Google thinks a greater diversity of data is one of the keys to solving hard NLP problems, and to this end, it’s today releasing two new corpora: Paraphrase Adversaries from Word Scrambling (PAWS) in English. Alongside PAWS, it’s making available an extension — PAWS-X — to six typologically distinct languages: French, Spanish, German, Chinese, Japanese, and Korean. Both data sets contain “well-formed” pairs of paraphrases and non-paraphrases, which Google says can improve algorithmic accuracy in capturing word order and structure from below 50% to between 85% and 89%.
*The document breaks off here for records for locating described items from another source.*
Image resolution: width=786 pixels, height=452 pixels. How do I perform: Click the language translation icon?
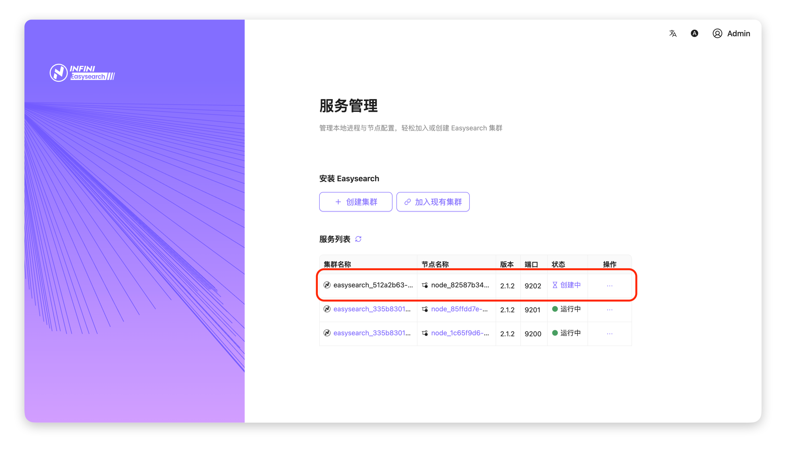(x=672, y=34)
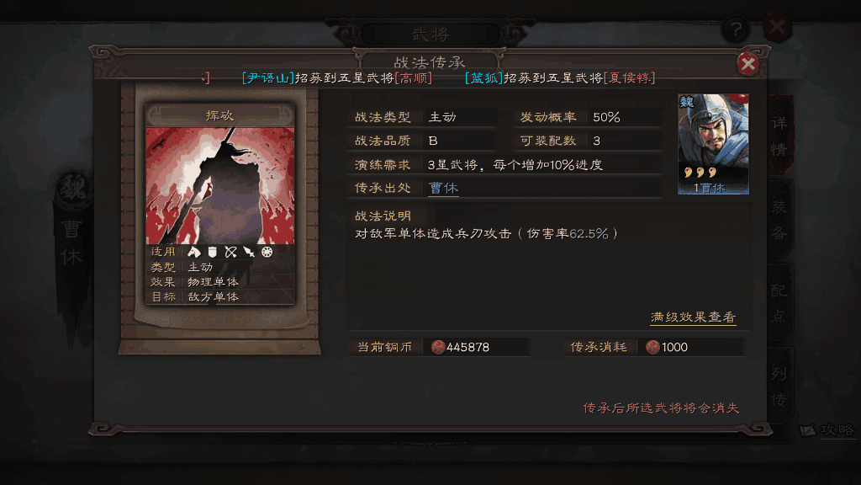Click player name 尹语山 in announcement
The width and height of the screenshot is (861, 485).
tap(268, 78)
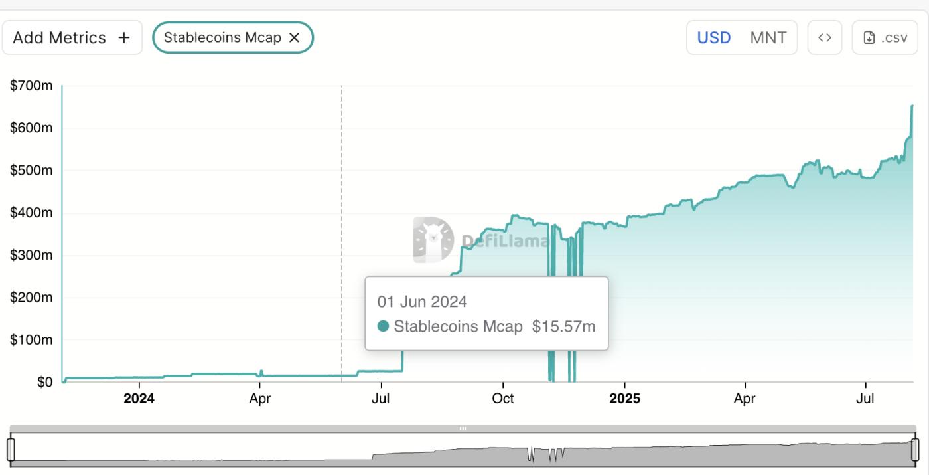The height and width of the screenshot is (475, 929).
Task: Toggle the Stablecoins Mcap series chip
Action: pyautogui.click(x=232, y=37)
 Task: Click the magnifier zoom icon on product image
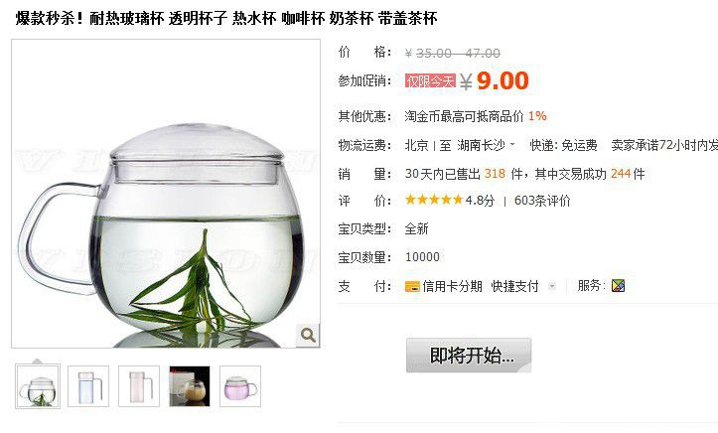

The PAWS dataset contains 108,463 human-labeled pairs in English sourced from Quora Question Pairs (QQP) and Wikipedia pages. As for PAWS-X, it comprises 23,659 human translated PAWS evaluation pairs and 296,406 machine-translated training pairs.

“[It] is hard for machine learning models to learn [certain patterns] even if they have the capability to understand complex contextual phrasings,” wrote Google research scientist Yuan Zhang and software engineer Yinfei Yang in a blog post. “The new datasets provide an effective instrument for measuring the sensitivity of models to word order and structure.”

PAWS introduces a workflow for producing sentence pairs that share a number of words in common. To create new examples, phrases pass through a model that creates variants that might or might not be paraphrase pairs. Then, they’re judged by individual human raters for grammaticality, after which a team determines whether they’re paraphrases of each other. To avoid producing pairs that aren’t paraphrases, examples are added based on back-translation (a translation of a translated text back into the language of the original text), which helps to preserve meaning while introducing variability.

PAWS-X required hiring human interpreters to translate the development and test data sets. A machine learning model translated the training set, and humans performed tens of thousands of translations on random sample pairs for each of the aforementioned languages. A subset was validated by a second worker, resulting in a final corpus with a word-level error rate less than 5%.

To evaluate the corpora’s impact on NLP accuracy, the researchers trained multiple models on them and measured the classification accuracy. Two models — BERT and DIIN — show “remarkable” improvement compared with a baseline, with BERT’s accuracy improving from 33.5% to 83.1%.

“It is our hope that these datasets will be useful to the research community to drive further progress on multilingual models that better exploit structure, context, and pairwise comparisons,” wrote Zhang and Yang.